** BEGIN Entries shown **
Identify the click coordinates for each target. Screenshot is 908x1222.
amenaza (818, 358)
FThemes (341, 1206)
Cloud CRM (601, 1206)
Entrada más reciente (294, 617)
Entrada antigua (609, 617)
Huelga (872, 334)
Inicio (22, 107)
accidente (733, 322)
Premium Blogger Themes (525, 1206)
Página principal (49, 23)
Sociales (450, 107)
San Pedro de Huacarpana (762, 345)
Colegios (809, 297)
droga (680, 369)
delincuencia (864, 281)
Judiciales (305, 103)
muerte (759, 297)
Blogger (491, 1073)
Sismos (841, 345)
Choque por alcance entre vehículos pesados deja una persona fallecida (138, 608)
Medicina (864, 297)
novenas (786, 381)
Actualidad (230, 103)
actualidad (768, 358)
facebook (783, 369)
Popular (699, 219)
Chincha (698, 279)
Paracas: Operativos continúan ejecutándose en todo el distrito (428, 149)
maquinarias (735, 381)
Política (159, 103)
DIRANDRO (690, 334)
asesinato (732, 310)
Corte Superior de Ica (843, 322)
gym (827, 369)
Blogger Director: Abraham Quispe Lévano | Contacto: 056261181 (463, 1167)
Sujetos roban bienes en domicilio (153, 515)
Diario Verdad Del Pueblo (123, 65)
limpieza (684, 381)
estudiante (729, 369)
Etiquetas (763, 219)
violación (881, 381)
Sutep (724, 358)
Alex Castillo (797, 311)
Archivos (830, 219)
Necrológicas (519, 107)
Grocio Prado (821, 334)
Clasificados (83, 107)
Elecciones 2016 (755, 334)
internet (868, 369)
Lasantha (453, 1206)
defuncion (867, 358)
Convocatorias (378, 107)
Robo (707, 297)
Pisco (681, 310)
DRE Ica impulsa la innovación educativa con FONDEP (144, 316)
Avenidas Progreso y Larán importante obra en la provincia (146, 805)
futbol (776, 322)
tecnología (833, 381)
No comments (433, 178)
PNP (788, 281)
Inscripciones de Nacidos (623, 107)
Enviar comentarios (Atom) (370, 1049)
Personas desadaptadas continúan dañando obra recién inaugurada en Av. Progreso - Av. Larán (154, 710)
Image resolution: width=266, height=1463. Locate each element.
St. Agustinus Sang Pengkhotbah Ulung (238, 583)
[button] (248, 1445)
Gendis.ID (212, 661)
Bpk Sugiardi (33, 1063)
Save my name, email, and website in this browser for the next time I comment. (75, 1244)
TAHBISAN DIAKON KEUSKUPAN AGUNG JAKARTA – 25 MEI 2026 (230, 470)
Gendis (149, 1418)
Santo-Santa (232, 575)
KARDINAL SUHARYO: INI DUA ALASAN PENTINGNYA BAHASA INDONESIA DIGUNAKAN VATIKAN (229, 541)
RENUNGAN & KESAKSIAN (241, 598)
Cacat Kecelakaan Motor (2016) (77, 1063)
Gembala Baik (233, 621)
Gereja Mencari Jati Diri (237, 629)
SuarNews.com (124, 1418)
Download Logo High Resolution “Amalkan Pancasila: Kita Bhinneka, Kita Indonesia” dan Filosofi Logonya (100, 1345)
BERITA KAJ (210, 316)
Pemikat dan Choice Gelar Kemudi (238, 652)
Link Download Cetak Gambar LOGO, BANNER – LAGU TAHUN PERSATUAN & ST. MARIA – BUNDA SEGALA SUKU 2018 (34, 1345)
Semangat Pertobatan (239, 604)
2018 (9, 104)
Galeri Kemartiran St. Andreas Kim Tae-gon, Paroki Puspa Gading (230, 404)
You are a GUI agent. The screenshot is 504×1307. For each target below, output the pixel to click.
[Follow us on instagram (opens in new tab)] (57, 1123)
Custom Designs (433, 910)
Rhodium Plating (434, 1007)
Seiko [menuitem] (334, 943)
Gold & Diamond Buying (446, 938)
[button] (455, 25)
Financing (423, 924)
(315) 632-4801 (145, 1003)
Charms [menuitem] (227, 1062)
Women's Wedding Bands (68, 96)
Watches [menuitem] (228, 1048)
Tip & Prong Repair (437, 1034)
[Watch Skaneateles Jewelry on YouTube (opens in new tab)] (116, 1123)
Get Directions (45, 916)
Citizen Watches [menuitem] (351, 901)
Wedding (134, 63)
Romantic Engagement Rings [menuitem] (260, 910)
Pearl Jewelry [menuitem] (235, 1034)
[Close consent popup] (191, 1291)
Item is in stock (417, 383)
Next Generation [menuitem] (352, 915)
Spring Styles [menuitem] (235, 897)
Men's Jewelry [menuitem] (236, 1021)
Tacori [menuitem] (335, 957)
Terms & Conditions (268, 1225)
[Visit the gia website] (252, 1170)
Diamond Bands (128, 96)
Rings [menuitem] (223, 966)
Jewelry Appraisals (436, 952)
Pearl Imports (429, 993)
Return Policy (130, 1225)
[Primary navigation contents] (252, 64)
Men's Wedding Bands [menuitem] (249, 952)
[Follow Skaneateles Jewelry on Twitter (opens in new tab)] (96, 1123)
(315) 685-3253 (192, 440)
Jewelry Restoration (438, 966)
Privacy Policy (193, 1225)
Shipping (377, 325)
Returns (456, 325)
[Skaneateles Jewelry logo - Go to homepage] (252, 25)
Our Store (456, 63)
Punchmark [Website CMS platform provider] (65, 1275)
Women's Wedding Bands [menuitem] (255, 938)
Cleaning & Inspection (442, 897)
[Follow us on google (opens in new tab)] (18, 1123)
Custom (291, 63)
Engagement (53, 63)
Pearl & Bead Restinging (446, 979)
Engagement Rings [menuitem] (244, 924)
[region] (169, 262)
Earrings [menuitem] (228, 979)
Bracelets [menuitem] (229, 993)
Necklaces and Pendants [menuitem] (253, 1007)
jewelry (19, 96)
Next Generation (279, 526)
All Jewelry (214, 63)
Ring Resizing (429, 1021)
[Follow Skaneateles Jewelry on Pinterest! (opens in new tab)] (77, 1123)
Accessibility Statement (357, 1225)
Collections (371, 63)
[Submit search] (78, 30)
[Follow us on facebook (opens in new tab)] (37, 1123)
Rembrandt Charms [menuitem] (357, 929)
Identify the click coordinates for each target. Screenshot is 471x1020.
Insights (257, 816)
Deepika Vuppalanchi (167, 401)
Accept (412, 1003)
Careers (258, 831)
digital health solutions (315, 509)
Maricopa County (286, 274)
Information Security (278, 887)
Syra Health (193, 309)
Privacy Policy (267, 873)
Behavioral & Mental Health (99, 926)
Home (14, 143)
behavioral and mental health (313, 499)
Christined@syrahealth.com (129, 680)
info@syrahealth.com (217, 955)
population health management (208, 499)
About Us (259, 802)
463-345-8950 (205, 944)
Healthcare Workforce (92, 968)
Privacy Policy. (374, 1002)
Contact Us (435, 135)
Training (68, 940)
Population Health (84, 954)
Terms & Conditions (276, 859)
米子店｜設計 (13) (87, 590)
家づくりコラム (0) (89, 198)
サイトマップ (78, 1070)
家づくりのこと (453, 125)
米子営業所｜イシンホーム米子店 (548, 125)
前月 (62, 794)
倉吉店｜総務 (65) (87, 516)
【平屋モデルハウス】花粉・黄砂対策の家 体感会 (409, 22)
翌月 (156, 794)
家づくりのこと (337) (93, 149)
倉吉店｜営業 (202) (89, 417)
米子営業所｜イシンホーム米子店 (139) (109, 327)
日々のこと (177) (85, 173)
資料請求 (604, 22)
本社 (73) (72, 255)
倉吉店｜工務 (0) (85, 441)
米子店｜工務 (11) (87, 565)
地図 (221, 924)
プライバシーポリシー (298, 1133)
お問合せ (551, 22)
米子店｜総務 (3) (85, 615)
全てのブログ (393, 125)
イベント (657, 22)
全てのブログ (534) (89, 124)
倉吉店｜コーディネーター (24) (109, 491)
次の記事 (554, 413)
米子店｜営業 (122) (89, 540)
** END Entries shown **
* **Aim**
Render every line of the material above as a numbered list, leaving out any blank lines.

* **Finished answer**
1. Identify the click coordinates for each target. Screenshot is 908x1222.
2. amenaza (818, 358)
3. FThemes (341, 1206)
4. Cloud CRM (601, 1206)
5. Entrada más reciente (294, 617)
6. Entrada antigua (609, 617)
7. Huelga (872, 334)
8. Inicio (22, 107)
9. accidente (733, 322)
10. Premium Blogger Themes (525, 1206)
11. Página principal (49, 23)
12. Sociales (450, 107)
13. San Pedro de Huacarpana (762, 345)
14. Colegios (809, 297)
15. droga (680, 369)
16. delincuencia (864, 281)
17. Judiciales (305, 103)
18. muerte (759, 297)
19. Blogger (491, 1073)
20. Sismos (841, 345)
21. Choque por alcance entre vehículos pesados deja una persona fallecida (138, 608)
22. Medicina (864, 297)
23. novenas (786, 381)
24. Actualidad (230, 103)
25. actualidad (768, 358)
26. facebook (783, 369)
27. Popular (699, 219)
28. Chincha (698, 279)
29. Paracas: Operativos continúan ejecutándose en todo el distrito (428, 149)
30. maquinarias (735, 381)
31. Política (159, 103)
32. DIRANDRO (690, 334)
33. asesinato (732, 310)
34. Corte Superior de Ica (843, 322)
35. gym (827, 369)
36. Blogger Director: Abraham Quispe Lévano | Contacto: 056261181 (463, 1167)
37. Sujetos roban bienes en domicilio (153, 515)
38. Diario Verdad Del Pueblo (123, 65)
39. limpieza (684, 381)
40. estudiante (729, 369)
41. Etiquetas (763, 219)
42. violación (881, 381)
43. Sutep (724, 358)
44. Alex Castillo (797, 311)
45. Archivos (830, 219)
46. Necrológicas (519, 107)
47. Grocio Prado (821, 334)
48. Clasificados (83, 107)
49. Elecciones 2016 (755, 334)
50. internet (868, 369)
51. Lasantha (453, 1206)
52. defuncion (867, 358)
53. Convocatorias (378, 107)
54. Robo (707, 297)
55. Pisco (681, 310)
56. DRE Ica impulsa la innovación educativa con FONDEP (144, 316)
57. Avenidas Progreso y Larán importante obra en la provincia (146, 805)
58. futbol (776, 322)
59. tecnología (833, 381)
60. No comments (433, 178)
61. PNP (788, 281)
62. Inscripciones de Nacidos (623, 107)
63. Enviar comentarios (Atom) (370, 1049)
64. Personas desadaptadas continúan dañando obra recién inaugurada en Av. Progreso - Av. Larán (154, 710)
65. Image resolution: width=266, height=1463. Locate each element.
66. St. Agustinus Sang Pengkhotbah Ulung (238, 583)
67. [button] (248, 1445)
68. Gendis.ID (212, 661)
69. Bpk Sugiardi (33, 1063)
70. Save my name, email, and website in this browser for the next time I comment. (75, 1244)
71. TAHBISAN DIAKON KEUSKUPAN AGUNG JAKARTA – 25 MEI 2026 (230, 470)
72. Gendis (149, 1418)
73. Santo-Santa (232, 575)
74. KARDINAL SUHARYO: INI DUA ALASAN PENTINGNYA BAHASA INDONESIA DIGUNAKAN VATIKAN (229, 541)
75. RENUNGAN & KESAKSIAN (241, 598)
76. Cacat Kecelakaan Motor (2016) (77, 1063)
77. Gembala Baik (233, 621)
78. Gereja Mencari Jati Diri (237, 629)
79. SuarNews.com (124, 1418)
80. Download Logo High Resolution “Amalkan Pancasila: Kita Bhinneka, Kita Indonesia” dan Filosofi Logonya (100, 1345)
81. BERITA KAJ (210, 316)
82. Pemikat dan Choice Gelar Kemudi (238, 652)
83. Link Download Cetak Gambar LOGO, BANNER – LAGU TAHUN PERSATUAN & ST. MARIA – BUNDA SEGALA SUKU 2018 (34, 1345)
84. Semangat Pertobatan (239, 604)
85. 2018 (9, 104)
86. Galeri Kemartiran St. Andreas Kim Tae-gon, Paroki Puspa Gading (230, 404)
87. You are a GUI agent. The screenshot is 504×1307. For each target below, output the pixel to click.
88. [Follow us on instagram (opens in new tab)] (57, 1123)
89. Custom Designs (433, 910)
90. Rhodium Plating (434, 1007)
91. Seiko [menuitem] (334, 943)
92. Gold & Diamond Buying (446, 938)
93. [button] (455, 25)
94. Financing (423, 924)
95. (315) 632-4801 (145, 1003)
96. Charms [menuitem] (227, 1062)
97. Women's Wedding Bands (68, 96)
98. Watches [menuitem] (228, 1048)
99. Tip & Prong Repair (437, 1034)
100. [Watch Skaneateles Jewelry on YouTube (opens in new tab)] (116, 1123)
101. Get Directions (45, 916)
102. Citizen Watches [menuitem] (351, 901)
103. Wedding (134, 63)
104. Romantic Engagement Rings [menuitem] (260, 910)
105. Pearl Jewelry [menuitem] (235, 1034)
106. [Close consent popup] (191, 1291)
107. Item is in stock (417, 383)
108. Next Generation [menuitem] (352, 915)
109. Spring Styles [menuitem] (235, 897)
110. Men's Jewelry [menuitem] (236, 1021)
111. Tacori [menuitem] (335, 957)
112. Terms & Conditions (268, 1225)
113. [Visit the gia website] (252, 1170)
114. Diamond Bands (128, 96)
115. Rings [menuitem] (223, 966)
116. Jewelry Appraisals (436, 952)
117. Pearl Imports (429, 993)
118. Return Policy (130, 1225)
119. [Primary navigation contents] (252, 64)
120. Men's Wedding Bands [menuitem] (249, 952)
121. [Follow Skaneateles Jewelry on Twitter (opens in new tab)] (96, 1123)
122. (315) 685-3253 (192, 440)
123. Jewelry Restoration (438, 966)
124. Privacy Policy (193, 1225)
125. Shipping (377, 325)
126. Returns (456, 325)
127. [Skaneateles Jewelry logo - Go to homepage] (252, 25)
128. Our Store (456, 63)
129. Punchmark [Website CMS platform provider] (65, 1275)
130. Women's Wedding Bands [menuitem] (255, 938)
131. Cleaning & Inspection (442, 897)
132. [Follow us on google (opens in new tab)] (18, 1123)
133. Custom (291, 63)
134. Engagement (53, 63)
135. Pearl & Bead Restinging (446, 979)
136. Engagement Rings [menuitem] (244, 924)
137. [region] (169, 262)
138. Earrings [menuitem] (228, 979)
139. Bracelets [menuitem] (229, 993)
140. Necklaces and Pendants [menuitem] (253, 1007)
141. jewelry (19, 96)
142. Next Generation (279, 526)
143. All Jewelry (214, 63)
144. Ring Resizing (429, 1021)
145. [Follow Skaneateles Jewelry on Pinterest! (opens in new tab)] (77, 1123)
146. Accessibility Statement (357, 1225)
147. Collections (371, 63)
148. [Submit search] (78, 30)
149. [Follow us on facebook (opens in new tab)] (37, 1123)
150. Rembrandt Charms [menuitem] (357, 929)
151. Identify the click coordinates for each target. Screenshot is 471x1020.
152. Insights (257, 816)
153. Deepika Vuppalanchi (167, 401)
154. Accept (412, 1003)
155. Careers (258, 831)
156. digital health solutions (315, 509)
157. Maricopa County (286, 274)
158. Information Security (278, 887)
159. Syra Health (193, 309)
160. Privacy Policy (267, 873)
161. Behavioral & Mental Health (99, 926)
162. Home (14, 143)
163. behavioral and mental health (313, 499)
164. Christined@syrahealth.com (129, 680)
165. info@syrahealth.com (217, 955)
166. population health management (208, 499)
167. About Us (259, 802)
168. 463-345-8950 (205, 944)
169. Healthcare Workforce (92, 968)
170. Privacy Policy. (374, 1002)
171. Contact Us (435, 135)
172. Training (68, 940)
173. Population Health (84, 954)
174. Terms & Conditions (276, 859)
175. 米子店｜設計 (13) (87, 590)
176. 家づくりコラム (0) (89, 198)
177. サイトマップ (78, 1070)
178. 家づくりのこと (453, 125)
179. 米子営業所｜イシンホーム米子店 (548, 125)
180. 前月 (62, 794)
181. 倉吉店｜総務 (65) (87, 516)
182. 【平屋モデルハウス】花粉・黄砂対策の家 体感会 (409, 22)
183. 翌月 (156, 794)
184. 家づくりのこと (337) (93, 149)
185. 倉吉店｜営業 (202) (89, 417)
186. 米子営業所｜イシンホーム米子店 (139) (109, 327)
187. 日々のこと (177) (85, 173)
188. 資料請求 (604, 22)
189. 本社 (73) (72, 255)
190. 倉吉店｜工務 (0) (85, 441)
191. 米子店｜工務 (11) (87, 565)
192. 地図 (221, 924)
193. プライバシーポリシー (298, 1133)
194. お問合せ (551, 22)
195. 米子店｜総務 (3) (85, 615)
196. 全てのブログ (393, 125)
197. イベント (657, 22)
198. 全てのブログ (534) (89, 124)
199. 倉吉店｜コーディネーター (24) (109, 491)
200. 次の記事 (554, 413)
201. 米子店｜営業 (122) (89, 540)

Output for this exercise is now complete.